Full-text Searching in Books

Scott Boren has a great look at electronic searching of the full-text of books. He covers Several Book Search Web Sites, Text Archives for older materials, Proprietary Book Search sites, some Smaller Collections, Google Book Search, some Emerging Projects, and some sites for Further Reading.

Electronic searching of the full-text of books goes beyond the index and table of contents to search for any and all text in one book or in many. A phrase, number, word, or any string of characters can be searched. A9 same book database as Amazon, Google Book Search, and Live Search Books can all Search Inside The Book, or search inside many books at once. The book search sites listed in this paper are available free of charge, with the exception of “Two Proprietary Book Search Products below.” As Greg Notess pointed out at the Computers in Libraries conference on April 18, 2007 (hereafter Notess 2007, April), another use of book search is to verify citations and to find mentions of passages as when a patron brings a photocopied chapter and asks “What book does this come from? I need to find the source” Or when was a particular word, number, or phrase mentioned? (For early mentions of words, the Oxford English Dictionary is also good.)
The texts on these web sites are images of book’s pages. The underlying database, however, will occasionally differ from the text (the exact image of the book’s pages) you see due to errors introduced by the optical character recognition software. In other words, what you get in a search is not what you see. Let’s remember, to convert books to computer text: the physical books are first scanned and the scanned file then goes through the optical character recognition process. The OCR generated file is what the computer actually searches. And it’s not 100% accurate, (Notess 2007, April). So if one is searching the books at Amazon Books and the phrase “one and one make one” is not found, it may in fact exist among that same corpus of books, but there may be errors due to faulty OCR. If we assume an error rate of 2%, a page of 500 characters contains 10 incorrect characters (Mr. Notess’ example). These errors may well result in not finding phrases which actually exist in the book. Thus errors in OCR adversely affect recall; due to OCR errors all of the relevant documents are not retrieved. So instead of searching “All the fish in the ocean”, I could search “fish in the ocean” or “All the fish”. You get the idea. Also, the faster the OCR process, the more errors are introduced in the searchable database. Sometimes the rights holders send a PDF or a word processing document of the book’s contents which should have fewer errors.

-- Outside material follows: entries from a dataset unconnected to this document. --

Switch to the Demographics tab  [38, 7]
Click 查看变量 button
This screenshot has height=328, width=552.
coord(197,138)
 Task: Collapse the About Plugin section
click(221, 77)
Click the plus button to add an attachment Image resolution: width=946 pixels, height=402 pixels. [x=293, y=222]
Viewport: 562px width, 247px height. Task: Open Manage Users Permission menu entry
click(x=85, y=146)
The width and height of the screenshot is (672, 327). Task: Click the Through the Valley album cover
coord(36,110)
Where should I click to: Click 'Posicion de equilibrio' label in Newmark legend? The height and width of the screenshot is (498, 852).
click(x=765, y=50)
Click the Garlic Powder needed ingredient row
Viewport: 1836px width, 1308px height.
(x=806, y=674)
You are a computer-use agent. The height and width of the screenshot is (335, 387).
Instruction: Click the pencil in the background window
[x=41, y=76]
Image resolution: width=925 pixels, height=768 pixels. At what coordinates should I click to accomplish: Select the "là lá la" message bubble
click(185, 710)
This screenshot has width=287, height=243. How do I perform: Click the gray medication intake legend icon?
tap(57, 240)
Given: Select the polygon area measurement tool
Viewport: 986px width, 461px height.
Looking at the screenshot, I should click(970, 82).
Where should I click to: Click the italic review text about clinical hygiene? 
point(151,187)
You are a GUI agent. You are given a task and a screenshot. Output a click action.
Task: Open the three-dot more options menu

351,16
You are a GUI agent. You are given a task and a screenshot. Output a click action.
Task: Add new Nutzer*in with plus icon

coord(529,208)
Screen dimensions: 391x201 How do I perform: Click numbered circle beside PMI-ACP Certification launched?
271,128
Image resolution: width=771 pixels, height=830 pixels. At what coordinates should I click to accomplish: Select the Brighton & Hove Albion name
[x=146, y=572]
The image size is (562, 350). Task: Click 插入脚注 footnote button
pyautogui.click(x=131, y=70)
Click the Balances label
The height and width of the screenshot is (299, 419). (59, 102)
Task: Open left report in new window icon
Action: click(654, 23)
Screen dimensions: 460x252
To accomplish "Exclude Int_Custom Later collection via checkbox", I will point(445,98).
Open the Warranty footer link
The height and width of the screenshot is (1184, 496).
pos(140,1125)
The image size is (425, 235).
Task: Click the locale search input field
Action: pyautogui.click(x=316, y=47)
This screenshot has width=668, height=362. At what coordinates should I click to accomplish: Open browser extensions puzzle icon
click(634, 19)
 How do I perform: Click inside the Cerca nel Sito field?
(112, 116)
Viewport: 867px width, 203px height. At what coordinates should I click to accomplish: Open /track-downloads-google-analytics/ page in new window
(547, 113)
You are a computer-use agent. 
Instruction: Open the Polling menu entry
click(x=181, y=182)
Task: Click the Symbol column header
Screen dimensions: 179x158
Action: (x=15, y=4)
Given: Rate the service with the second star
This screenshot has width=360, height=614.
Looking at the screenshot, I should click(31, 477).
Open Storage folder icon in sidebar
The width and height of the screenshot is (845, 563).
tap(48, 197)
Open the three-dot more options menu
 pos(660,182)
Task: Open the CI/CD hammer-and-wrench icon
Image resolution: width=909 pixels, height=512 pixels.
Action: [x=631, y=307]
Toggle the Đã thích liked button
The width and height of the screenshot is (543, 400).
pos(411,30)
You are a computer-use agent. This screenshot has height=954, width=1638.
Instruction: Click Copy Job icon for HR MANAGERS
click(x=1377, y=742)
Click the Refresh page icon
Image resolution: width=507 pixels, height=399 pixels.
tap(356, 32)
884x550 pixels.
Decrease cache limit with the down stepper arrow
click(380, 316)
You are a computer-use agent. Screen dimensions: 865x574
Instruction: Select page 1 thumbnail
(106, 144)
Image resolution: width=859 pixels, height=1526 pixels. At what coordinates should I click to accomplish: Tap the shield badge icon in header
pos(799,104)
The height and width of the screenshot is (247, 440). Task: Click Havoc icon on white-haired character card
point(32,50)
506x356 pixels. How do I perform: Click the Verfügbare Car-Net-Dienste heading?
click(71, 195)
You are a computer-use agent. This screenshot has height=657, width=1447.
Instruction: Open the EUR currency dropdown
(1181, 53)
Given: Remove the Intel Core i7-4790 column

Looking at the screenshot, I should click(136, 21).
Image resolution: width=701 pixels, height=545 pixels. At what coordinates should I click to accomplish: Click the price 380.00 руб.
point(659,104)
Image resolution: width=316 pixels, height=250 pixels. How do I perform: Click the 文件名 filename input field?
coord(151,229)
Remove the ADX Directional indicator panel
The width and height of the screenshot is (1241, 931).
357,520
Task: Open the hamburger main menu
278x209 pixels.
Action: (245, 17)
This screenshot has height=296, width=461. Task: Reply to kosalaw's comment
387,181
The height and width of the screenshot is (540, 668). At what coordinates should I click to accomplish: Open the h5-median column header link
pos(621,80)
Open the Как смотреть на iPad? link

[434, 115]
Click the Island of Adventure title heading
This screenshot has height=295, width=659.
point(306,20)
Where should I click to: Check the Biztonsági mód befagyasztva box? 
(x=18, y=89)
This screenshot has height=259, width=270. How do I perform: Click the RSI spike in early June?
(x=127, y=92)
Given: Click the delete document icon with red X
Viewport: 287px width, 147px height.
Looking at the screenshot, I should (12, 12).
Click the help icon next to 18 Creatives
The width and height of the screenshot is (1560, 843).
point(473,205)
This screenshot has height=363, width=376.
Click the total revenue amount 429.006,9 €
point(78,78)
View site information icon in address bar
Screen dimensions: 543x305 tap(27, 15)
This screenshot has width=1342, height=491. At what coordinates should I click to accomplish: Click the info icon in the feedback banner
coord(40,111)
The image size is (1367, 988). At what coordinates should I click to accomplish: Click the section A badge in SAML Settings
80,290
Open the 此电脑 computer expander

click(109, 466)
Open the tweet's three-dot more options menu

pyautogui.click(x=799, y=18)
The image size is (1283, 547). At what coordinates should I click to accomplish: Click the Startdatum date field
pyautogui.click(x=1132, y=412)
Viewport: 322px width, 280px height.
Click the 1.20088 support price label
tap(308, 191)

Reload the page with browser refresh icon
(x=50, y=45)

A nice chart comparing Amazon, Google Books, Internet Archive Text Archive, and Live Search Books is provided by Greg Notess at this link: http://www.searchengineshowdown.com/booksearch/



Book Search Web Sites Organized by Category

The categories serve only as a very general organizational scheme.



At Least Some Access To Newer Materials

Amazon.com- Both A9 (http://a9.com) and Amazon.com, search inside the same book database. These search inside some of the current books at Amazon. (More about this later.) Search and see which books mention your search term. (Using quotes for phrases is useful here although underlying algorithms sometimes take over. In other words, it doesn’t work in the literal, rule-governed way a Dialog or Lexis search would work. Try “guitar Zen” and it will return “Zen guitar” among the results.)

For copyright holders, participation in Search Inside the Book! or offering up Chapter 1 of your novel is, of course, purely voluntary. But Amazon offers a strong incentive to list books with at least some content available to web surfers: sell more books at the world’s largest bookstore. Because Amazon (and its A9 web site), search the largest number of recent books, I consider it the best research tool for searching inside a very large collection of recent books.

Google Book Search http://books.google.com/- See “Update on Google Book Search” below.

-Google Scholar http://scholar.google.com/ is still a work in progress. (Google Scholar started sometime before a Search Engine Watch story by Danny Sullivan on Google Scholar, a new service at the time, dated November 18, 2004.) Google Scholar is a mix of scholarly and not-so-scholarly journals, course materials, books, and other sources. In Google Scholar you can sometimes find works that were cited by another work. Find the article first, then click “Cited by”. But it’s not perfect. There were reports that Google Scholar mistakes citing journal for cited journal. ISI Web of Knowledge http://isiknowledge.com/ works better for showing who cites whom. ISI still works at NLE as of 5/15/07. Also, in Google Scholar, you can find related articles. The full-text is sometimes available through Google Scholar. To see if NLE has the work, you can click on “Resources at My Library” and if we have it you can connect to its NLE library information automatically. Last I heard, new articles haven’t been added to the Google Scholar database for a while. So you may not find new documents there.

Live Search Books http://search.live.com/results.aspx?q=&scope=books Microsoft’s offering.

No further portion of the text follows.